Nevertheless, the Ruto administration seems to be convinced that their biggest problem is the Azimio Chief with the recent State House meeting pulling in 241 Kenya Kwanza allied governors, senators and MPs resolving to counter the demonstration from the grassroots through rallying support among the people and castigating the demos.
Less than a week after 6 people dies following Saba Saba demonstrations, the country witnessed the most vicious of demos in recent times leading to the death of nine people, destruction of private property worth millions of shillings together with looting and vandalism of public infrastructures along the Nairobi Expressway.
After speaking on Wednesday evening where he called of the final Kamukunji grounds maandamano rally claiming that the government had ‘planned to use live bullets on some of its leaders’, the Azimio leader has maintained some studious silence, amid talks that the Western world had extended hand for him to call off the protests.
President Ruto’s remarks are in tandem with his security lieutenant, interior CS Kithure Kindiki who has blamed Raila and the opposition for the violence and death witnessed in the demonstration despite the victims of the violence dying from bullets allegedly fired by police officers.
During a firm address over the weekend in Sondu, CS Kindiki issued a stern warning to the opposition leaders arguing that the opposition is free to criticise the government but that right does not extend to violence.

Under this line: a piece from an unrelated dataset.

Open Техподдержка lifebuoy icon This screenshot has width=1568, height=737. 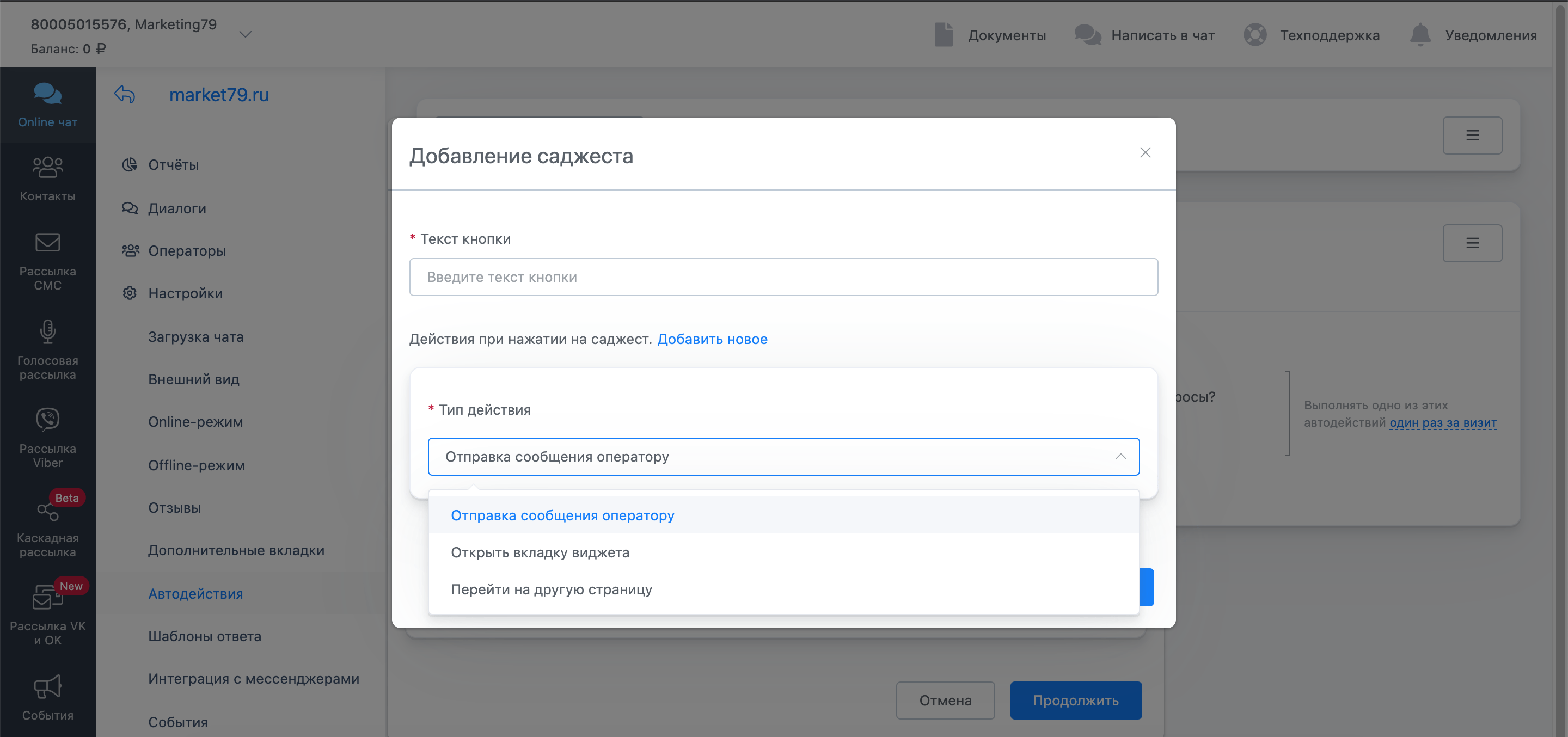coord(1254,35)
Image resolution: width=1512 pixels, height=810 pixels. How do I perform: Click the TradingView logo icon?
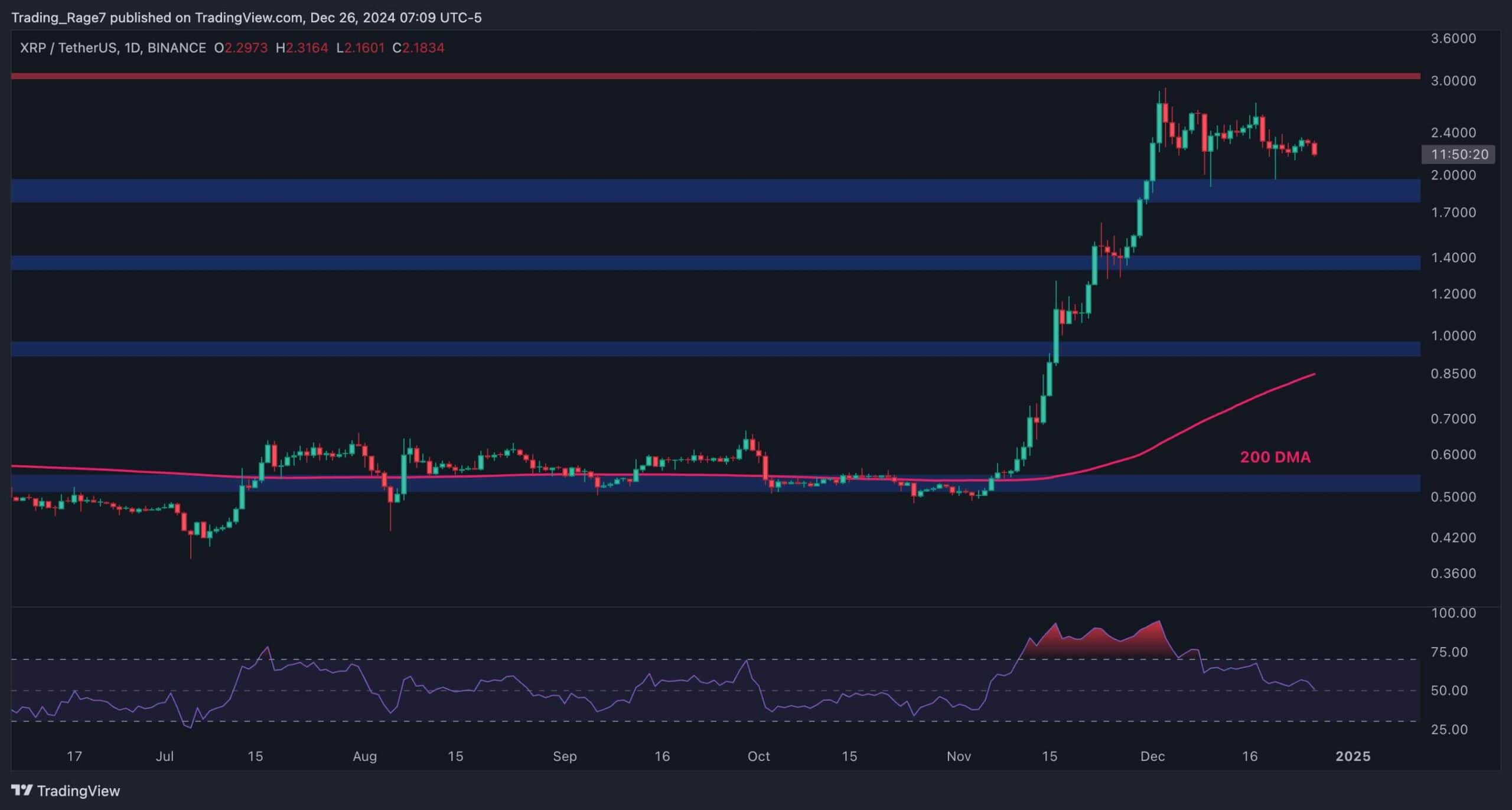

“Those who want to test our resolve, try monkey business on Wednesday, Thursday and Friday, you will live to regret it for a long time. What happened on Wednesday will not happen again,” said Kindiki.
With widespread ridicule over the police’s use of force when responding to demonstrators and vandals, the police’s high command has shown no hint of toning down the force even as the number of deaths continues to rise with every demonstration.
As the government stands firm on the impossibility of having a truce with the opposition, some leaders including Trade CS Moses Kuria and Nandi senator Samson Cherargei have continued fanning the already threatening flame of conflict.